Company Strategy, Economics, Japan, Markets, Middle East, Olefins, Polyolefins, Projects, Singapore, South Korea
By John Richardson on 01-Sep-2010

 

lpg.jpgSource of picture: the truth about cars

 

By John Richardson

WHEN my fellow blogger Malini Hariharan once asked a particularly unhelpful individual who used to track polyethylene (PE) markets what was going on, his only response was “conditions are volatile”.

And so as you kick-off this fine and sunny morning (at least it is here in Singapore), here is some further useful advice for you: Conditions are becoming even more volatile.

But unlike the individual referred to above, in a series of blog posts over the coming weeks we will endeavour to explain exactly why pricing markets have become even harder to predict. We believe that old tools of analysis need to be revised and old assumptions challenged.

We are going to start with liquefied petroleum gas (LPG) and how unexpected shortages have curtailed the length of the usual propane and butane “cracking season”.

Every summer, when demand for LPG for heating in the northern hemisphere falls, cracker operators that have invested in the flexibility to change feeds often reduce naphtha consumption in favour of LPG. Cracker operators in Japan, South Korea and Singapore have, for example, invested in this flexibility.
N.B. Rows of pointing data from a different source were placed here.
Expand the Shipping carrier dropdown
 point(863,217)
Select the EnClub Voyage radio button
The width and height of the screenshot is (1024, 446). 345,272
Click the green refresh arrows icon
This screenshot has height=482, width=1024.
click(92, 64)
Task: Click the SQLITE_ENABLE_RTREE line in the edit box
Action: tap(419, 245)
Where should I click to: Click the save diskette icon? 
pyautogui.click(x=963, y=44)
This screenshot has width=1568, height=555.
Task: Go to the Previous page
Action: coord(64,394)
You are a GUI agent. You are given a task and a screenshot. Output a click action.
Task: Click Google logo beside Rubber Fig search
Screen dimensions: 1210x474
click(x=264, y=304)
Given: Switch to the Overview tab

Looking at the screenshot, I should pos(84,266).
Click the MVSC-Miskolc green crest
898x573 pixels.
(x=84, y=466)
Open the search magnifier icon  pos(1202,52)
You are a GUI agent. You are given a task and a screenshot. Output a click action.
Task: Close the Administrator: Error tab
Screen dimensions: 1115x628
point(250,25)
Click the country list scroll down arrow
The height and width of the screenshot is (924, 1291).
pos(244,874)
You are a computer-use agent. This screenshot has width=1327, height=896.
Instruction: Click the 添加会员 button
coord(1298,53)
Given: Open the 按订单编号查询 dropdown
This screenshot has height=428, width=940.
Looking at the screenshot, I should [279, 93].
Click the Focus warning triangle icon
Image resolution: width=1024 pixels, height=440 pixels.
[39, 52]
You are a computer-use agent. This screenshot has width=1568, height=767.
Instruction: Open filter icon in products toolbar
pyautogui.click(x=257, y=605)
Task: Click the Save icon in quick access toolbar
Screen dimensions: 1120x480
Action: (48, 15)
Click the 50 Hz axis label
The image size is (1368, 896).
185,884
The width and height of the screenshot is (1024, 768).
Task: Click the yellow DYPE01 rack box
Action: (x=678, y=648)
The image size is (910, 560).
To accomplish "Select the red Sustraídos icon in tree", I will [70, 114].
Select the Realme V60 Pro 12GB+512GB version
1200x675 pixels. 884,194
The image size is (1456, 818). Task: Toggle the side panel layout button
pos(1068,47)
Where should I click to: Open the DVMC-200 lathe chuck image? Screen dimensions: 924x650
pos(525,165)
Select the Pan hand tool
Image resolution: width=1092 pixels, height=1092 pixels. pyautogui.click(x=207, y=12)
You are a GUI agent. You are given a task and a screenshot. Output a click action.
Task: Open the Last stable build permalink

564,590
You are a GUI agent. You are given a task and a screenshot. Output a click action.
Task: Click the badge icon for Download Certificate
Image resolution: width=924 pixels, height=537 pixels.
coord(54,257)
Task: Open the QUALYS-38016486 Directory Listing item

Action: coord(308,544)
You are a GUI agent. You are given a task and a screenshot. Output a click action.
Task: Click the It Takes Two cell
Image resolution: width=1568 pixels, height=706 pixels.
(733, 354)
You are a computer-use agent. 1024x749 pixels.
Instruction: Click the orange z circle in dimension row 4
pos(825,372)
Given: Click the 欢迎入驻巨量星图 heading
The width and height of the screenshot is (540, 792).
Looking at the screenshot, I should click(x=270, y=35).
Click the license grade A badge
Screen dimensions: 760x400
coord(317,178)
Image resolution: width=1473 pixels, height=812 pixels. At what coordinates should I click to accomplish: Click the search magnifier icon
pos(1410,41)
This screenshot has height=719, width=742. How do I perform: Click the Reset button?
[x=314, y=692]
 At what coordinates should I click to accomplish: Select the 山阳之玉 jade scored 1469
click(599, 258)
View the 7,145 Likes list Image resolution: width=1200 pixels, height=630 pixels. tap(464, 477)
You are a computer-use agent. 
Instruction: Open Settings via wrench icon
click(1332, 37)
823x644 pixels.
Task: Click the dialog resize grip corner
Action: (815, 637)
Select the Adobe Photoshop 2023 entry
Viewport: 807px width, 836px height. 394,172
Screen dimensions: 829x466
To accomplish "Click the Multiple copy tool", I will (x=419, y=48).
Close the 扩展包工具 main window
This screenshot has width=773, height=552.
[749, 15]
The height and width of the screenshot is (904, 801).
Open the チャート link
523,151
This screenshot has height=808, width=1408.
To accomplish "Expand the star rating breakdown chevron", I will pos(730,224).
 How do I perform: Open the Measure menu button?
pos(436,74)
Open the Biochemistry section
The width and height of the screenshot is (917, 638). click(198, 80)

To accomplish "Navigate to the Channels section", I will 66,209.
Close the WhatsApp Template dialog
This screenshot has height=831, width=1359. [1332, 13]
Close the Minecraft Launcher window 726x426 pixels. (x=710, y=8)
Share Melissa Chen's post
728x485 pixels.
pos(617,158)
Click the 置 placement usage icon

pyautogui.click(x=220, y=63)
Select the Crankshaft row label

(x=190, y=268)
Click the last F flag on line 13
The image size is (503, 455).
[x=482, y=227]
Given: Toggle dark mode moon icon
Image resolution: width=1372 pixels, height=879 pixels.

But as these two recent graphs from the ICIS pricing Ethylene Margin Report show (click below to view), earlier this summer LPG cracking didn’t make economic sense

 

LPGslide.ppt.

 

So we talked to oil, gas and refining consultants Purvin & Gertz and they gave us the following reasons why this happened:

1.) Refinery operating rates globally are constrained due to weak oil-product demand, despite the story the financial industry is spinning about booming demand

2.) Asian refineries were undergoing heavy maintenance programmes

3.) The economic crisis resulted in delays to liquefied natural gas (LNG) projects, thereby reducing the extra availability of propane and butane co or by-product that needs to be extracted from the LNG before it is shipped

4.) The well-documented OPEC oil quotas that have limited availability of associated ethane gas have also done the same for associated propane and butane

5.) Petrochemicals demand for LPG has increased due to the increased cracking of propane and butane resulting from ethane shortages, and the start-up of the three propane dehydrogenation (PDH) to polypropylene (PP) projects in Saudi Arabia. This is only a small part of the overall picture, BUT constrained LPG supply in Saudi Arabia – evidence of which came from a recent analysts report about Yansab – is one reason why it is over-simplistic to talk about new supply flooding the market without adding a few important qualifications

The LPG season has belatedly begun thanks to Asian refineries returning from turnarounds and LPG exports from a new gas-separation plant in Abu Dhabi, which is feeding the Borouge II cracker complex with ethane, add Purvin & Gertz.

But clearly there are some new variables for flexible-feed cracker operators that look as if they are here for the long-term and therefore need further study.